Top Things to Know: Secondary Prevention After Coronary Artery Bypass Graft Surgery - 2026 Update

Updated: May 13, 2026

  1. Secondary prevention after Coronary Artery Bypass Graft (CABG) surgery is critical but underutilized and has major public health impact. Despite the durability of CABG, coronary artery disease progresses postoperatively, and suboptimal implementation of these strategies is associated with higher mortality.
  2. Early graft failure is predominantly platelet mediated; low-dose aspirin is generally sufficient and should be continued indefinitely unless contraindicated.
  3. Achieving LDL-C targets at 1 year after CABG predicts long-term major adverse cardiovascular events (MACE); aggressive lipid lowering with statin therapy, often requiring adjunctive non-statin therapy, is essential.

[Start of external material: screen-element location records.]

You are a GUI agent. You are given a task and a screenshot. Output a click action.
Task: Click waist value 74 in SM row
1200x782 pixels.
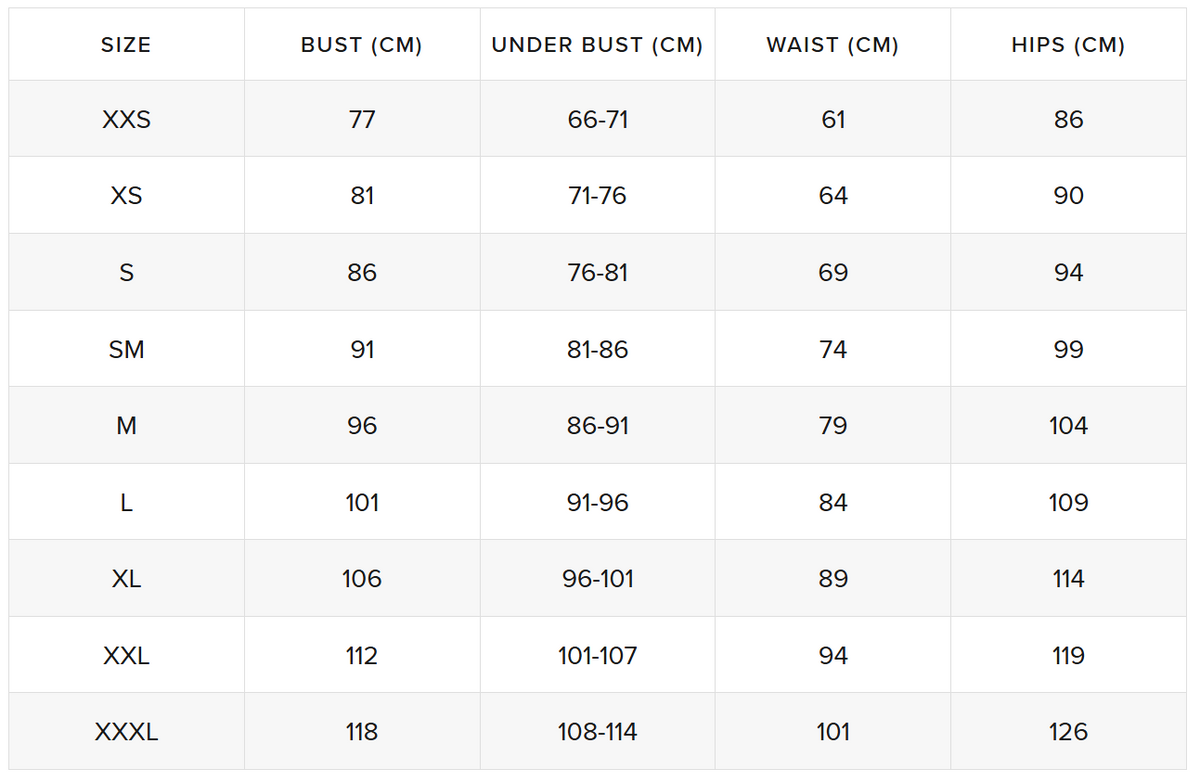point(833,349)
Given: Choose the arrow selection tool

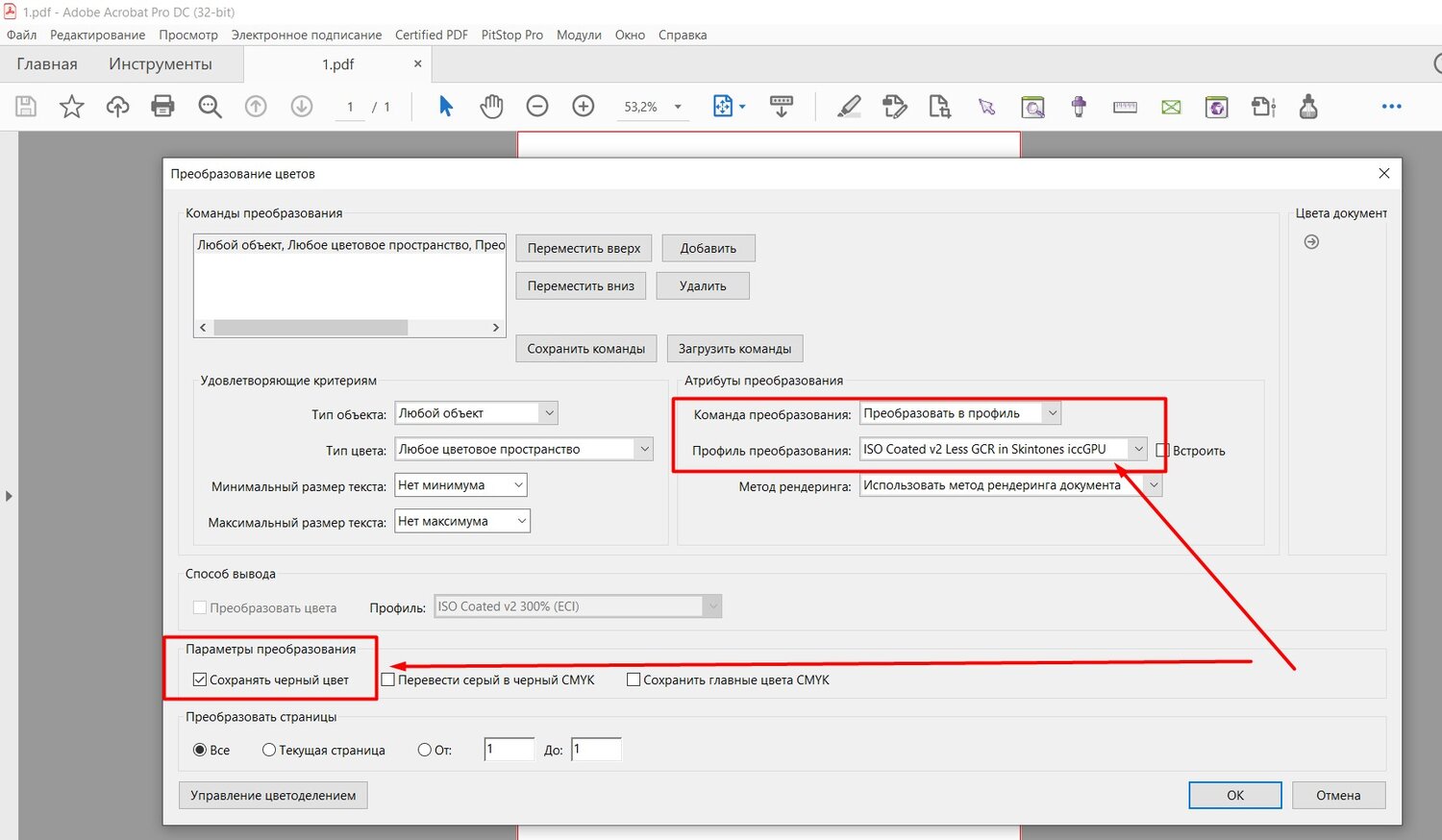Looking at the screenshot, I should click(445, 107).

  4. β-blockers prevent postoperative atrial fibrillation after CABG, especially when initiated within 72 hours; cardio-selective β-blockers are associated with lower MACE in patients with reduced left ventricular ejection fraction (LVEF).

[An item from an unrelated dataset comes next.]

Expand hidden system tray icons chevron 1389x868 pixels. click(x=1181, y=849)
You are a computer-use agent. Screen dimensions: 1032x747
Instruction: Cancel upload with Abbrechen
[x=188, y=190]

  5. Early initiation of ACE inhibitors solely for CABG does not improve outcomes and may increase adverse events; however, benefit exists in patients with prior myocardial infarction (MI), heart failure, reduced LVEF, diabetes, or hypertension, and initiation should be individualized, and reassessed over time.
  6. Starting guideline directed medical therapy before CABG in patients with prior MI or reduced LVEF predicts its continuation at discharge, highlighting the importance of preop-optimization; postoperative initiation should be supported by coordinated handoffs, follow-up, telemedicine and cardiac rehabilitation.

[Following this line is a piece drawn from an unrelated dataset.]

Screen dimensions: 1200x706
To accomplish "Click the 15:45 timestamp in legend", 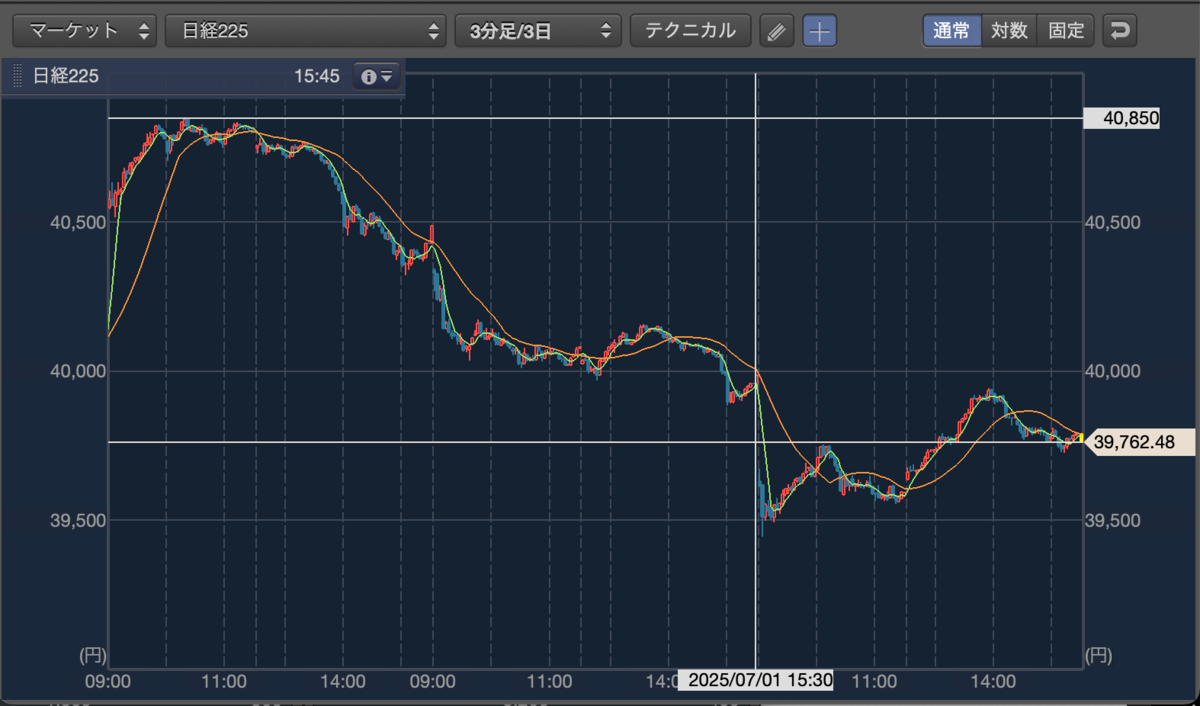I will coord(317,76).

  7. Beyond glycemic control, SGLT2 inhibitors and GLP-1 RAs have become foundational for reducing cardiometabolic risk, with semaglutide lowering MACE in patients with overweight or obesity and established atherosclerotic cardiovascular disease, irrespective of diabetes status, including those with prior CABG.
  8. Smoking cessation using multimodal strategies is most effective when implemented preoperatively and requires longitudinal follow-up, as sustained lifestyle modification underpins all secondary prevention.
  9. Cardiac rehabilitation is most effective when delivered across the full perioperative continuum, and telerehabilitation enhances accessibility.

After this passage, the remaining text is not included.